• _Excerpted passage_
*** Begin section ***

Briefs

The Abstract: April 11, 2022

This Week @ Gillings: The Abstract

April 11, 2022

Whether you’re local or global, student or alumni, the Abstract’s weekly news digest will help you stay in the loop with our amazing Gillings School community.

Villarreal receives Aspen Institute fellowship

Naya Villarreal

Naya Villarreal

Congratulations to Naya Villarreal, MPH, Gillings Global Health associate director, who was recently awarded a fellowship with the prominent Aspen Institute.

Villarreal will attend Aspen Ideas: Health as a fellow in Aspen, Colorado on June 22-25. The event will be organized around six themes: Hope, Disruption, Get Smart, Influence, Pleasure, and Security.

Learn more.


Smith provides voice of reason during pandemic

Dr. Emily Smith

Emily Smith, PhD ’15 (epidemiology), is winner of Wayland Baptist University’s 2021 Distinguished Alumni award. Having recently relocated from Texas to work at the Duke Global Health Institute, she studies global health policy and issues, with a focus on strengthening health systems in low-income countries, health economics, global health policy and children’s surgery. The award recognizes her impact on academia and global public health. Smith created the Friendly Neighbor Epidemiologist newsletter to “provide an epidemiologic view on COVID-19 for neighbors and friends.” Based this work, Wayland Baptist University’s director of public relations called her a “voice for research and reason during the COVID-19 pandemic.” Read more.

*** End section ***

• _To do_
A – From the Abstract digest, extract the part starting with "Villarreal receives Aspen" and going on through "prominent Aspen Institute.".
B – Answer these questions from the Abstract digest:
(i) On what dates will Naya Villarreal attend Aspen Ideas: Health?
(ii) Which university gave Emily Smith its 2021 Distinguished Alumni award?
(iii) What is the name of the newsletter Smith created?
The lines that come after the Abstract digest have no connection to it.

• _Data listing_
*** Begin section ***

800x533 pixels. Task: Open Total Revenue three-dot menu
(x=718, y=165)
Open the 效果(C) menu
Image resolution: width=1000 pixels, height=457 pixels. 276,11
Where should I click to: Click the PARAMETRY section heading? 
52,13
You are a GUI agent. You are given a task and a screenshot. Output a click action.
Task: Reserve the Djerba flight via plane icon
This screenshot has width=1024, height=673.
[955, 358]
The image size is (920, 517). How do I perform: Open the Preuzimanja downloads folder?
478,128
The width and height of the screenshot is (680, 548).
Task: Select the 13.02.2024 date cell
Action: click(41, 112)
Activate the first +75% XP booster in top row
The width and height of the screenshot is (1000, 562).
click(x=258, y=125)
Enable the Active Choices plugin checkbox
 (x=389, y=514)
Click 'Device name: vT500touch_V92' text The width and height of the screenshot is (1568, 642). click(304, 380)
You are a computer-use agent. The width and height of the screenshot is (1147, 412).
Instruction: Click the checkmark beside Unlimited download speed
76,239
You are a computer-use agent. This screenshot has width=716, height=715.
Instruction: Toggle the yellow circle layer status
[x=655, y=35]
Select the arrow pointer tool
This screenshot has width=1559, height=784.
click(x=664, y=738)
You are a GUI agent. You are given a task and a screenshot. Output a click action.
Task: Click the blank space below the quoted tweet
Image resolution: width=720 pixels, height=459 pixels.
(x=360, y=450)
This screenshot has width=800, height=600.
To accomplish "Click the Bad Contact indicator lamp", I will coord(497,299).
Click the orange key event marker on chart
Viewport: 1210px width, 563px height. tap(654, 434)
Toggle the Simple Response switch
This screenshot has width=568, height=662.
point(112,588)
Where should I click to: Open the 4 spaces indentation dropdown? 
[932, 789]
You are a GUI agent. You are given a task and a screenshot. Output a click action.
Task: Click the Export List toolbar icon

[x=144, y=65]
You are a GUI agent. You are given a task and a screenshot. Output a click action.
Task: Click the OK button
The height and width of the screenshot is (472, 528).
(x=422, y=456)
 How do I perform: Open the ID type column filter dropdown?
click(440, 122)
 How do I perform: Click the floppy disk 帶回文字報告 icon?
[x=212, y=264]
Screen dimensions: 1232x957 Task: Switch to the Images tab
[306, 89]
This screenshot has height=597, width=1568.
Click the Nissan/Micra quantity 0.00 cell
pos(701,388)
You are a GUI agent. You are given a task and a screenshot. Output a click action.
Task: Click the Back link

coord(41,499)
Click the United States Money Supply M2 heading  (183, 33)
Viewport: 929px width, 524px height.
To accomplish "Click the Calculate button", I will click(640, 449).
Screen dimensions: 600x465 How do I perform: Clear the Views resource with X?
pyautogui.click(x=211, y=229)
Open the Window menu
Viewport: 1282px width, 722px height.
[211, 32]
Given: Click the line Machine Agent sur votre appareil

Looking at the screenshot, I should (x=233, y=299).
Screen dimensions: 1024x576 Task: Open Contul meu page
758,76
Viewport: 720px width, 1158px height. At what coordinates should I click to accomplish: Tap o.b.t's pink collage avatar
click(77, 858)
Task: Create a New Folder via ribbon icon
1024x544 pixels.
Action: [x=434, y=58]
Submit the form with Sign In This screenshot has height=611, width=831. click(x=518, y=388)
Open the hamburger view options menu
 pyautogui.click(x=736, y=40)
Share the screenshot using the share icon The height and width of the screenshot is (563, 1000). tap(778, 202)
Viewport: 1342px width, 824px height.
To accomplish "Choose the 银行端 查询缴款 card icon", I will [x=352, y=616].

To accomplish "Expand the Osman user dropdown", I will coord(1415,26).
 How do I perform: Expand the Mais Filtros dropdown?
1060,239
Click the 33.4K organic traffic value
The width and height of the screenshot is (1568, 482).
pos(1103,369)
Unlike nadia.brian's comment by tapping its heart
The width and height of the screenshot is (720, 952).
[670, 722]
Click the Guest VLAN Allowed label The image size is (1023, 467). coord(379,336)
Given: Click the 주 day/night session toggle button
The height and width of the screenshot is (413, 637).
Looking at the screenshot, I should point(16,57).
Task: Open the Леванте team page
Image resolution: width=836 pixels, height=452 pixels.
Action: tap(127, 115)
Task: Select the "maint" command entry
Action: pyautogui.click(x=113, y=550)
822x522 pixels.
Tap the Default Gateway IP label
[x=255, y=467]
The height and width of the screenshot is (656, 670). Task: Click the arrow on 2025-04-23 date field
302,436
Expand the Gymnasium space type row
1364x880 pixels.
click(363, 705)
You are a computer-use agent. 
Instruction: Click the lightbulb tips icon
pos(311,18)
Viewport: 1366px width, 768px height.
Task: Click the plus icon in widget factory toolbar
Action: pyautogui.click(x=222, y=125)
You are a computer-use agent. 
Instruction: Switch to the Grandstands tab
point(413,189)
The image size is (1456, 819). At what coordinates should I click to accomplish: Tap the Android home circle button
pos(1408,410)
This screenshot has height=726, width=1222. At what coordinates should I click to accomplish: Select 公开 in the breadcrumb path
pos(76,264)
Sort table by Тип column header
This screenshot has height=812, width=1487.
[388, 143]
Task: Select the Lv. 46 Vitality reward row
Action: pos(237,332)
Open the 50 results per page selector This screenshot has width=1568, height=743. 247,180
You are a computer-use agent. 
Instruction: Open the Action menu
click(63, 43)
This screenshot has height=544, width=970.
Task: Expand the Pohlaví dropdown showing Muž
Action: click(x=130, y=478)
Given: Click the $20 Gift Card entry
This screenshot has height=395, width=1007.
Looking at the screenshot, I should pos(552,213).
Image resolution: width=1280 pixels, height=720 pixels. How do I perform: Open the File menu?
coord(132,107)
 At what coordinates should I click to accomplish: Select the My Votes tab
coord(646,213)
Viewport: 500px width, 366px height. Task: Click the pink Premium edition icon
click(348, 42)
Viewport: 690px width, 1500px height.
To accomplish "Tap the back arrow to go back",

*** End section ***

• _Answers given_
A –
Villarreal receives Aspen Institute fellowship

Naya Villarreal

Naya Villarreal

Congratulations to Naya Villarreal, MPH, Gillings Global Health associate director, who was recently awarded a fellowship with the prominent Aspen Institute.

B –
(i) June 22-25
(ii) Wayland Baptist University
(iii) The Friendly Neighbor Epidemiologist